Teacher aides who help children learn about recycling, saving water and growing their own food have been scrapped by the Education Ministry because those are not considered “core” skills for children to learn.

More than 600 schools take part in the Enviroschools programme, jointly funded by local councils and the ministry.

A spokesman for Education Minister Anne Tolley said councils could continue funding the programme if they wished but the Government would not contribute.

He said the Government was focused on “core spending priorities” of raising literacy and numeracy and increasing the numbers of pupils leaving school with educational qualifications.

“This programme does not contribute directly to these priorities.”

Enviroschools Foundation national director Heidi Mardon said the Government had announced it was breaking the contract worth $4.6 million that was to run from January 2007 to June 2010.

Ms Tolley’s spokesman said the programme was worth $19 million over four years.

Ms Mardon said the cut would affect about 20 teaching facilitators who travelled between schools running environment programmes. “Their jobs are gone, as far as we know.”

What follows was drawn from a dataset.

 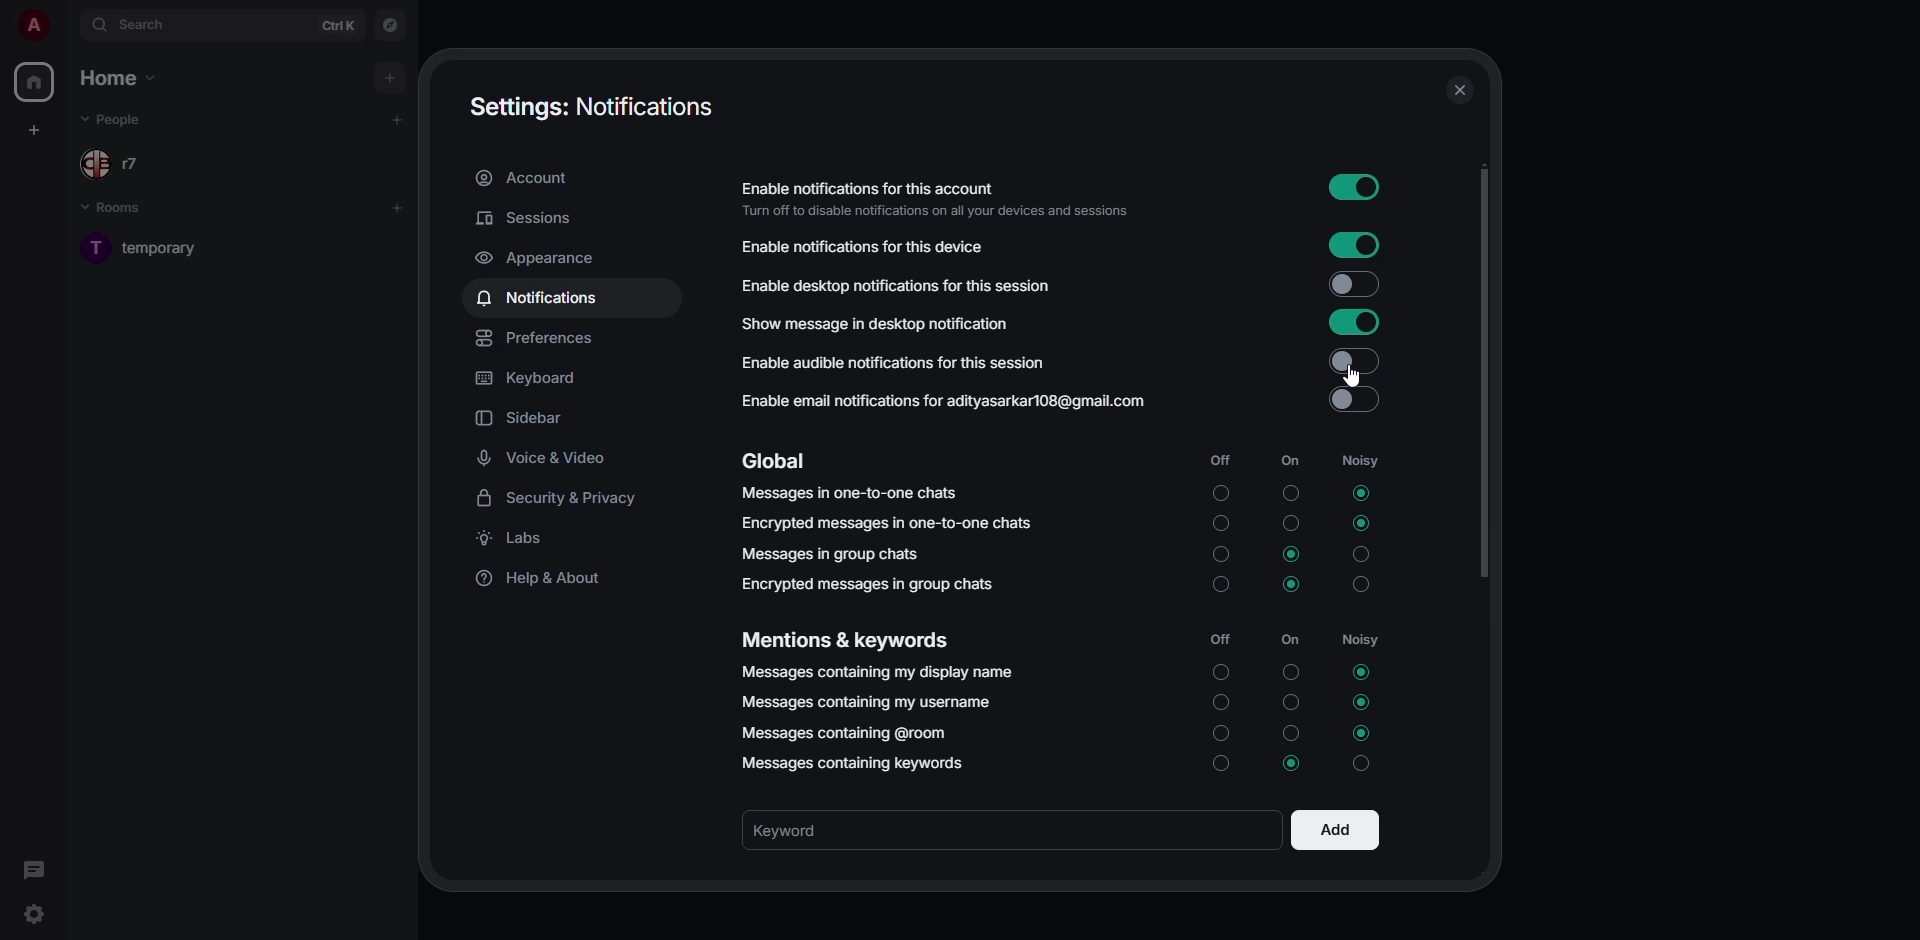 What do you see at coordinates (909, 285) in the screenshot?
I see `enable desktop notifications for this session` at bounding box center [909, 285].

Laingholm Primary in West Auckland is one school that may lose its teaching facilitator. Principal Paul Heffernan was angry about the risk to the programme, which he said had given children the confidence to research projects and present them to the school’s board.

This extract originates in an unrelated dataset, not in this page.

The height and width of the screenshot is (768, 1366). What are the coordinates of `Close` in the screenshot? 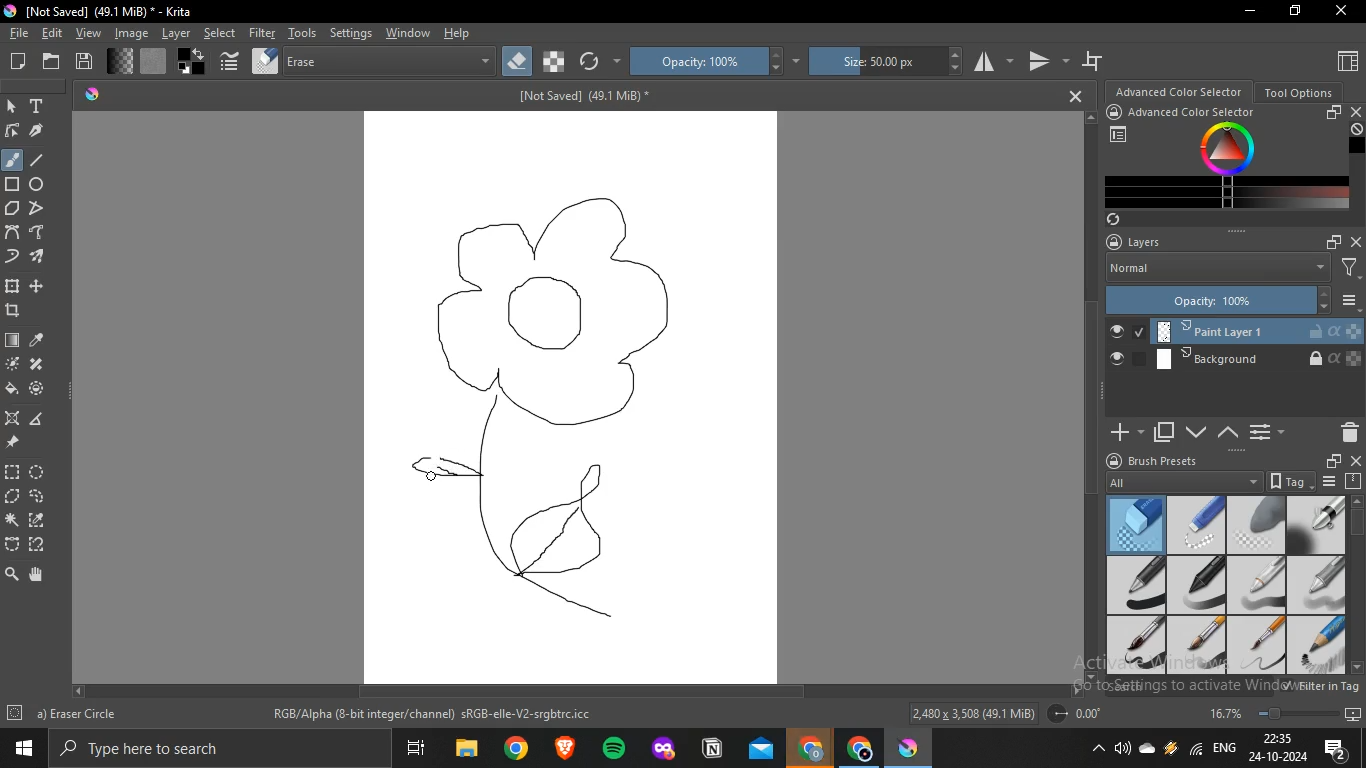 It's located at (1342, 10).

“It has turned our school around. You wouldn’t get many kids who were confident enough to go to the board of trustees with their ideas.”

Mr Heffernan was concerned the roughly 200 Auckland schools taking part in the programme would lose the council portion of funding as well, when the Super City structure came into effect.

Pupils at the school spoke with pride about programmes they had researched, designed, and sometimes convinced the school board to fund.

The school had water savers in its toilets, a pupil-designed proposed fitness trail and raised vegetable gardens outside each classroom, which children judge every two weeks using criteria they drafted.

After lunch, scraps go to a worm farm, are recycled to separate bins and – if kids haven’t managed to have a “litterless lunch” that day – anything left over is taken home.

Mr Heffernan said none of those changes would have happened without the Enviroschools co-ordinator keeping the children’s projects on track.

Ms Mardon questioned the Government’s statement that Enviroschools did not fit with its goal of raising achievement. “We believe it does fit … and it’s probably one of the most cost-effective ways of doing it. For every $1 we are given we raise another $2 elsewhere.”

She said the programme would continue, albeit with reduced capacity. Regions would be encouraged to think about how they could pool the facilitators that were left, she said.

“We would like a way forward. We trade a lot on New Zealand’s clean and green image and education is a huge part of that.”

Government funding for Enviroschools is due to stop in December, affecting about a quarter of all New Zealand schools. Representatives of Enviroschools will meet education officials on June 22.